Soon, online students at Thomas Edison State College won’t even have to be online to complete their course work.
Beginning this fall, students at the Trenton-based distance-education institution will have the option of using a 2GB flash drive instead of a course-management system to prepare for and complete their classes.
The flash drives are part of the college’s Mobile Learning Initiative, developed after it discovered many of its students — who were stationed with the military or frequently traveling — couldn’t access a course-management system on a regular basis.
“When you have students who are constantly on the go, online courses can be a challenge,” said Matt C. Cooper, an instructional-technology specialist at the college and one of the course designers. “We tried experimenting with a CD-ROM, but it didn’t work. They break, they get lost — it’s static media. That offers a lot of problems.”
Instead, the college piloted the flash drives this spring in 15 “FlashTrack” courses, which include the “Science of Nutrition,” “Social Gerontology,” and “Principles of Finance.” Each flash drive contained Open Office versions of word processing, spreadsheet and presentation programs; media players; and folders containing course material. At the end of the class, students took a high-stakes test — as they would in any other online course — to complete the course, Mr. Cooper said.
The college has combined both of those technologies to offer the flash drives they will distribute to all students this fall. Mr.

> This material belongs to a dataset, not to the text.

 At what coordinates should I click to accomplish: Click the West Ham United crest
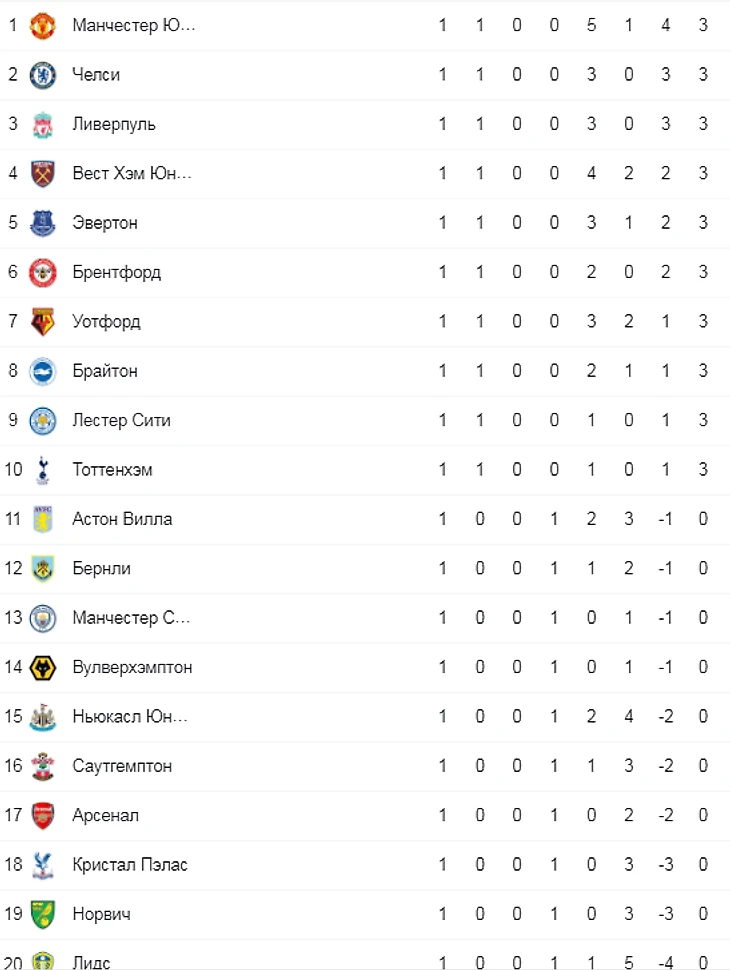pyautogui.click(x=43, y=173)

Cooper said in this generation of flash drives, the college hopes to install technology that will allow the flash drive to automatically connect to a folder hosted by the college, so students can submit assignments whenever the flash drive detects an Internet connection.
Mr. Cooper said the college will also look to add communication and technical-support devices in future versions of the flash drive.
Until then, a student could theoretically take and complete a course at the college while deployed on a submarine under water, Mr. Cooper said — that is, if he or she could reach an Internet connection.